The euro slipped in Asian trading on Tuesday, but remained well off lows touched in the previous session ahead of a euro zone summit that investors hope might offer a way for Greece to climb out of its debt crisis and stay in the common currency.
“Maybe the market is pricing in some kind of possible agreement, though no one is eager to buy the euro,” said Masashi Murata, currency strategist at Brown Brothers Harriman & Co in Tokyo.
Investors were also awaiting monthly U.S. trade data later on Tuesday, he said. Economists have said that the stronger greenback is pressuring exports.
“People would like to see what is going on with the U.S. trade deficit, which also can give some clues to the second-quarter growth rate in the U.S.,” Murata said.
After Greek voters overwhelmingly rejected austerity at a weekend referendum, France and Germany urged Athens on Monday to muster further proposals and restart talks with its lenders. The country’s banks have already been closed for over a week, and only emergency funding can avert their insolvency.
Germany’s EU commissioner told German newspaper Bild that the Greek government would probably have to start issuing IOUs to pay wages and pensions and settle outstanding accounts, and that would render Greece unsuitable to remain in the currency union.
The euro was down about 0.2 percent on the day against the yen at 135.28, but still far above a six-week low of 133.700 yen plumbed on Monday.

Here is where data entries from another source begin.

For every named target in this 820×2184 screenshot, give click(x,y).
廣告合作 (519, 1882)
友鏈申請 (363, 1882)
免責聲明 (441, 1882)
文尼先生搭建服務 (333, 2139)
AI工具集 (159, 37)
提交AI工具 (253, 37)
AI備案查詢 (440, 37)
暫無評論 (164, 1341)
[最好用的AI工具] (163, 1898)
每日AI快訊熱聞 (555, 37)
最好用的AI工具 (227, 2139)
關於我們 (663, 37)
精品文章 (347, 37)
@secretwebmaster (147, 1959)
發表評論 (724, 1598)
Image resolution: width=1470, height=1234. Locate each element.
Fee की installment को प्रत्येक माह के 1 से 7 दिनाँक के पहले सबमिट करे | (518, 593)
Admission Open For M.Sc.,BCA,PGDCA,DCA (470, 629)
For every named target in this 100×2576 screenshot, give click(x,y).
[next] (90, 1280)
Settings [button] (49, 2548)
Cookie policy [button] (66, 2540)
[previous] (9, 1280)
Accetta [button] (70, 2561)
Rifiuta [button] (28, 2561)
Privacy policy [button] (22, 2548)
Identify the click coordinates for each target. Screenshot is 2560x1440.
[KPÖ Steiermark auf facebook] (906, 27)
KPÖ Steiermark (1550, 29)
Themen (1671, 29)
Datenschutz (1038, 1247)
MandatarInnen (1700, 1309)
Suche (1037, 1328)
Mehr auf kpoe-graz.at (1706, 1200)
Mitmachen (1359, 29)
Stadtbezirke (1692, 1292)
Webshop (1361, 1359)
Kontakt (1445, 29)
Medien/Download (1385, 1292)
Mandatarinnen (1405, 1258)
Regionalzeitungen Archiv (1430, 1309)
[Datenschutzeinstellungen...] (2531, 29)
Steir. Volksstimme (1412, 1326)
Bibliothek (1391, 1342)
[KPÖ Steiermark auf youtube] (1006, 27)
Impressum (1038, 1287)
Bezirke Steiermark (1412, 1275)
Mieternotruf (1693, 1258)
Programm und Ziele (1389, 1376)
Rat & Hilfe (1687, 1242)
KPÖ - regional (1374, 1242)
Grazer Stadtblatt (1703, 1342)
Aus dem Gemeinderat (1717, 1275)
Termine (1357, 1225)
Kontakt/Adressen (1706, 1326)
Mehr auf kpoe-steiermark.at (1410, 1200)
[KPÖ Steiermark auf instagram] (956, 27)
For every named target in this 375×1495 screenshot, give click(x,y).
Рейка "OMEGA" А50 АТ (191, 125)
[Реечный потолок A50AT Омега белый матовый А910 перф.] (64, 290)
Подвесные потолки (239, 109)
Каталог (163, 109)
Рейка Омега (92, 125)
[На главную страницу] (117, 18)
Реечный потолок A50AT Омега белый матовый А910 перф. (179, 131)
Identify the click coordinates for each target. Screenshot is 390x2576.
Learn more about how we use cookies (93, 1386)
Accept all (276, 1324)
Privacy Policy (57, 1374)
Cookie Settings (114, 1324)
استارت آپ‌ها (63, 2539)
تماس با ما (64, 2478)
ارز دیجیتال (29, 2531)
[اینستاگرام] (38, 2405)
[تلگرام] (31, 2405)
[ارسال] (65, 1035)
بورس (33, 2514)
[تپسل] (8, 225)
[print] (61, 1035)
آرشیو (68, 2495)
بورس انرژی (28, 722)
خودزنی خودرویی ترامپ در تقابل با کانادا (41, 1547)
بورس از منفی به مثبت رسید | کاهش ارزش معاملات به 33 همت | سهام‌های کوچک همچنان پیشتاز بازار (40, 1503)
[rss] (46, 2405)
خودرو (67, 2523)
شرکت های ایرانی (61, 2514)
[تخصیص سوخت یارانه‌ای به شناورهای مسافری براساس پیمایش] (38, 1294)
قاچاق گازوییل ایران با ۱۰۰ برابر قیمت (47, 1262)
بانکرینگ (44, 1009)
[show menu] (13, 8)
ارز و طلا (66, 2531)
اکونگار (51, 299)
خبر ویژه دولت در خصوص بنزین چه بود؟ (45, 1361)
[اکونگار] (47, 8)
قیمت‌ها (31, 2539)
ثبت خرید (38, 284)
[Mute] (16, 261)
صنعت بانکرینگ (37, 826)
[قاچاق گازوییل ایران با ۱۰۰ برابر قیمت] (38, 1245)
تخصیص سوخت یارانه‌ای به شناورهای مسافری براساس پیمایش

Against the dollar, the euro edged down about 0.2 percent to $1.1034, but remained well above its low of $1.0969 touched on Monday, when it remained above its one-month trough of $1.0955 set in late June.
Despite the common currency’s relative resilience in the face of the Greek crisis, the country’s murky future in the euro zone and its deep fiscal woes cloud the currency’s long-term prospects.
“The ongoing uncertainty will be negative for the euro and risk appetite,” Kathy Lien, managing director of FX strategy for BK Asset Management, wrote in a note to clients.
“Therefore we like selling euros on the 1.11 handle. Anywhere below that provides poor risk reward,” she said.
The dollar inched slightly higher to 122.60, nearly a full yen above its six-week low of 121.700 yen hit on Monday as the Greek turmoil heightened the Japanese currency’s safe-haven appeal.
“I understand why the Greek people are venting their frustration. Fiscal consolidation is not making progress. They are in deflation. The world expects Greece and the EU to cooperate on a final bail out plan,” Japanese Economics Minister Akira Amari said on Tuesday.
The Swiss franc, another perennial safe-haven currency, was nearly flat on the day against the euro, which was buying 1.0411 francs.
The Swiss National Bank, which confirmed last week it had been intervening to weaken the franc, declined to comment on market speculation on Monday that it was continuing to intervene.
The Australian dollar slipped about 0.3 percent on the day to $0.7471, after the Reserve Bank of Australia kept its cash rate steady as widely expected. The Aussie remained above a six-year low of $0.7452 hit on Monday.